The priestly blessing recorded in Numbers 6:24–27 is my favourite blessing. In the form of a silver scroll, this blessing is the oldest biblical text found—dating back to the time after Solomon’s temple. Today, Christians as well as Jews use the text to bless others. Some Jewish families even recite the blessing for their children as they welcome the Sabbath.

“The Lord bless you
and keep you;
the Lord make his face shine on you
and be gracious to you;
the Lord turn his face towards you
and give you peace.
‘So they will put my name on the Israelites, and I will bless them’” (NIVUK).

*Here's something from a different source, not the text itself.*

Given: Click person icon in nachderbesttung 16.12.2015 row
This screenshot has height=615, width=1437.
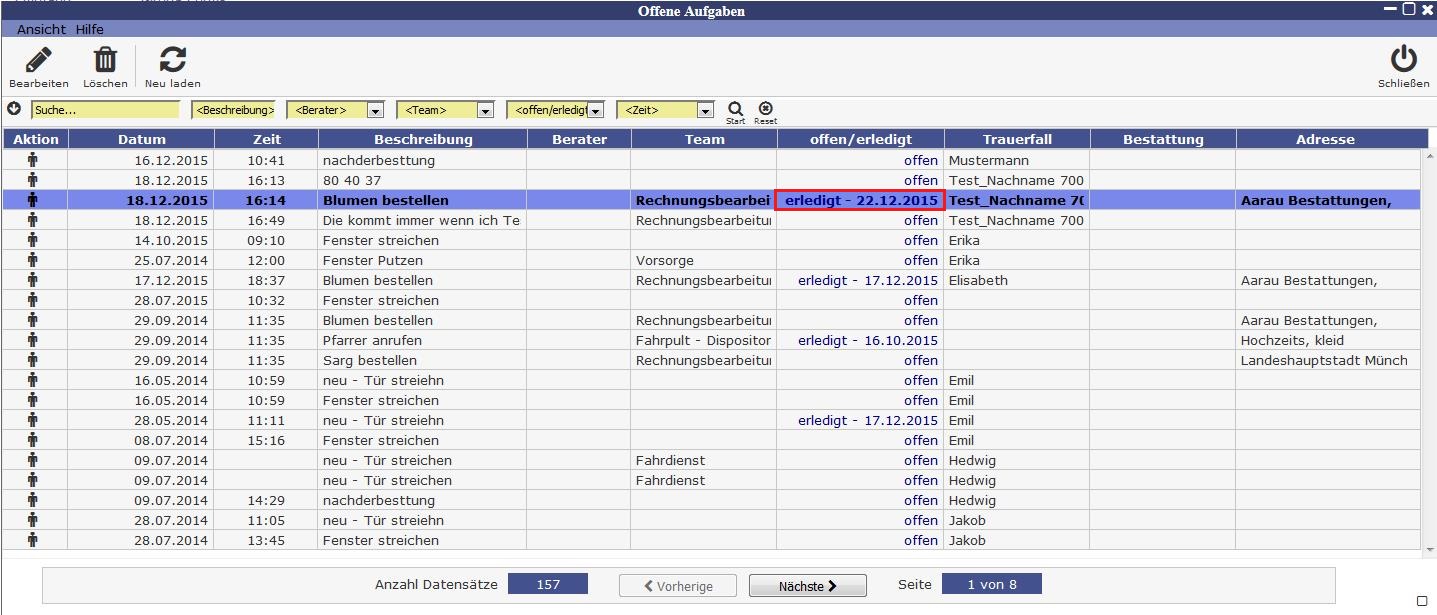Looking at the screenshot, I should click(x=33, y=160).
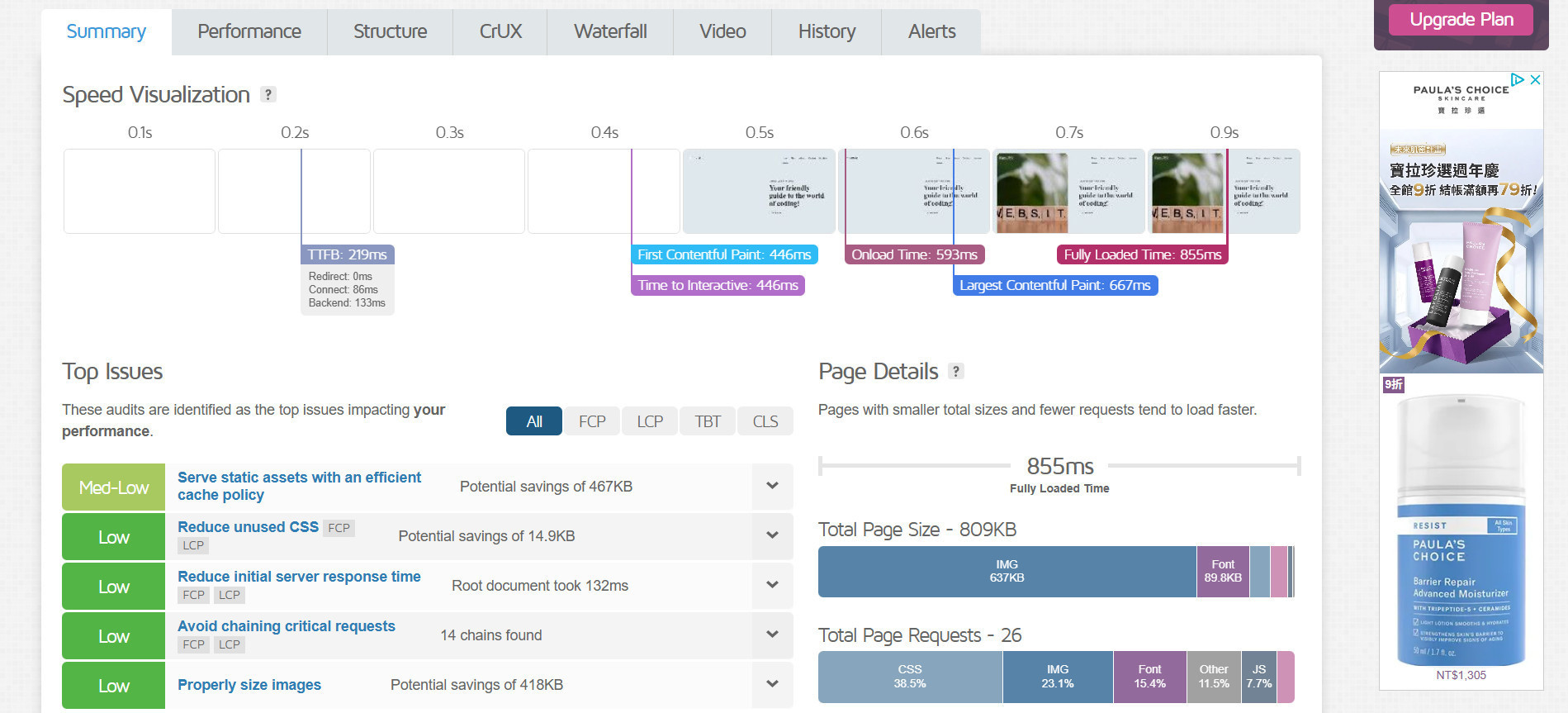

Just before the global COVID-19 pandemic, Christian song writers Kari Jobe, Cody Carnes, Steve Furtick and Chris Brown wrote a song, using the words of the priestly blessing. This song has become an instant hit among Christians. The pandemic has brought hopelessness and despair, but “The Blessing” brings hope and favour. Cities and countries all over the world have recorded “The Blessing” as couch choirs (check out YouTube).

As Christians we are the priests of the world (1 Peter 2:5,9). I invite you to invoke and live out the blessings of God.